Collected data entries
○ ○ ○ ○
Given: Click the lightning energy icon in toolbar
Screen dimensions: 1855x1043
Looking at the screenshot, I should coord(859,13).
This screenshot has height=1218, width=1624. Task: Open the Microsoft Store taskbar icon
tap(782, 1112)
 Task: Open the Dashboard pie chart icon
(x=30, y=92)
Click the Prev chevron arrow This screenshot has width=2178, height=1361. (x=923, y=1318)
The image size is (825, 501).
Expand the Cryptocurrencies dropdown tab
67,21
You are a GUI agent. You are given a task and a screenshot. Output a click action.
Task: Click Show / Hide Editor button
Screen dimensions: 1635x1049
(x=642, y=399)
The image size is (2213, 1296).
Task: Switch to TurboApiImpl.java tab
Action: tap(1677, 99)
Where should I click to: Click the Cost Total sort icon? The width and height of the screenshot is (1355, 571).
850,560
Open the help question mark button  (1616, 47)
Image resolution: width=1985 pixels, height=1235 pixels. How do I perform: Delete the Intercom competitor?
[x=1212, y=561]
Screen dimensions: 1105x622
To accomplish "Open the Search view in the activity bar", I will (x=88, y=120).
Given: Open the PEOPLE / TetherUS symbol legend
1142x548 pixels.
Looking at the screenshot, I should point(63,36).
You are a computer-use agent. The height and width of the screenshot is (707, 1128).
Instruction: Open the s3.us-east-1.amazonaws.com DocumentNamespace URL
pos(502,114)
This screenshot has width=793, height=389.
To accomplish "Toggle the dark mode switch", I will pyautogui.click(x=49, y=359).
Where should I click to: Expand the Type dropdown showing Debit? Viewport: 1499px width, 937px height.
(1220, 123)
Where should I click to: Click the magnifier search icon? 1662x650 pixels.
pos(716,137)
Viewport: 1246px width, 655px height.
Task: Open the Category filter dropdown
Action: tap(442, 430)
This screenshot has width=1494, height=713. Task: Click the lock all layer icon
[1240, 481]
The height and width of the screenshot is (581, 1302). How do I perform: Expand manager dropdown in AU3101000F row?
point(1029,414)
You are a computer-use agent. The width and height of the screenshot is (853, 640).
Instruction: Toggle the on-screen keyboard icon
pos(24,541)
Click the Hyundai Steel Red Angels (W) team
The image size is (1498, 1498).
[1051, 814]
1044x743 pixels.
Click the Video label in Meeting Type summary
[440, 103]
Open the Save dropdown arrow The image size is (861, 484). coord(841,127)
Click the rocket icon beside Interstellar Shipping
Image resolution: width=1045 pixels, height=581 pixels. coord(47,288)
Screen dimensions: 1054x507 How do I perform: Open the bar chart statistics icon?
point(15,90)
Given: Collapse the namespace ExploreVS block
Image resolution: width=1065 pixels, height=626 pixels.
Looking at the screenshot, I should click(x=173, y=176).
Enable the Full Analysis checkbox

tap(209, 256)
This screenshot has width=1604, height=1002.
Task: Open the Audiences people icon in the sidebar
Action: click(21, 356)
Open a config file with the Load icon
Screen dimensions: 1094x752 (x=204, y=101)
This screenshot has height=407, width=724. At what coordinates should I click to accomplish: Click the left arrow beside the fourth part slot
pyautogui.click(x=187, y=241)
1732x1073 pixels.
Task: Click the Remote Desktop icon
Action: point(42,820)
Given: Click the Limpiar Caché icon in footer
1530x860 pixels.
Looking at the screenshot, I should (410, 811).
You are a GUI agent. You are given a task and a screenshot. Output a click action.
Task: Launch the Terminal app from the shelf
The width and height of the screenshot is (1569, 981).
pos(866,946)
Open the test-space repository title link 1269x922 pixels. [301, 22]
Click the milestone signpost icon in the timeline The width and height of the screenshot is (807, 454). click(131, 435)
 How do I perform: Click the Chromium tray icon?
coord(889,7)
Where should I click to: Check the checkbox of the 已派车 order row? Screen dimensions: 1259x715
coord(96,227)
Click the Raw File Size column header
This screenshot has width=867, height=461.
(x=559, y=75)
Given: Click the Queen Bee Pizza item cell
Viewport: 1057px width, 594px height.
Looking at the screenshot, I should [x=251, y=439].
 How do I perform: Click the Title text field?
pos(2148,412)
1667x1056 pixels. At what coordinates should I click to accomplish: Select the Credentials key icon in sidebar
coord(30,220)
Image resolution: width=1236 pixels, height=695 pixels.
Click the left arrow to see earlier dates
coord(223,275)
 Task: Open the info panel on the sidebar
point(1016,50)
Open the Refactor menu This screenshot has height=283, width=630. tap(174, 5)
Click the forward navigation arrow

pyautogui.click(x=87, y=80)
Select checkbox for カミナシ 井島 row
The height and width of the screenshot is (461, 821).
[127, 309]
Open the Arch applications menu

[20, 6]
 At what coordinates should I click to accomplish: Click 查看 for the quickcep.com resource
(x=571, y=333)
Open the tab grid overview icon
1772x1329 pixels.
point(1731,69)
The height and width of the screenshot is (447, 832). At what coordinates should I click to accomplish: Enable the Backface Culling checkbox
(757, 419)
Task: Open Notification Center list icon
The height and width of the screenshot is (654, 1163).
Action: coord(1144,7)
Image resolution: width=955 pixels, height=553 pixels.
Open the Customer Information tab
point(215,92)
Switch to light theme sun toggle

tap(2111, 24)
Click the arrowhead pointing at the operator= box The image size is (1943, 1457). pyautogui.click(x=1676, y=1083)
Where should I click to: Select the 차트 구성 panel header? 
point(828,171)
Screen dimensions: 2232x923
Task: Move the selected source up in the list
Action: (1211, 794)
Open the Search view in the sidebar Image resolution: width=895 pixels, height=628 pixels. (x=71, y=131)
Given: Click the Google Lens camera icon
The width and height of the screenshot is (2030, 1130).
○ ○ ○ ○
__Problem to solve__:
With the line that has "Screen dimensions: 1054x507" as the first and the line that has "Open the test-space" as the last, repeat exactly that run of lines above and no more.

__Answer to the problem__:
Screen dimensions: 1054x507 How do I perform: Open the bar chart statistics icon?
point(15,90)
Given: Collapse the namespace ExploreVS block
Image resolution: width=1065 pixels, height=626 pixels.
Looking at the screenshot, I should click(x=173, y=176).
Enable the Full Analysis checkbox

tap(209, 256)
This screenshot has width=1604, height=1002.
Task: Open the Audiences people icon in the sidebar
Action: click(21, 356)
Open a config file with the Load icon
Screen dimensions: 1094x752 (x=204, y=101)
This screenshot has height=407, width=724. At what coordinates should I click to accomplish: Click the left arrow beside the fourth part slot
pyautogui.click(x=187, y=241)
1732x1073 pixels.
Task: Click the Remote Desktop icon
Action: point(42,820)
Given: Click the Limpiar Caché icon in footer
1530x860 pixels.
Looking at the screenshot, I should (410, 811).
You are a GUI agent. You are given a task and a screenshot. Output a click action.
Task: Launch the Terminal app from the shelf
The width and height of the screenshot is (1569, 981).
pos(866,946)
Open the test-space repository title link 1269x922 pixels. [301, 22]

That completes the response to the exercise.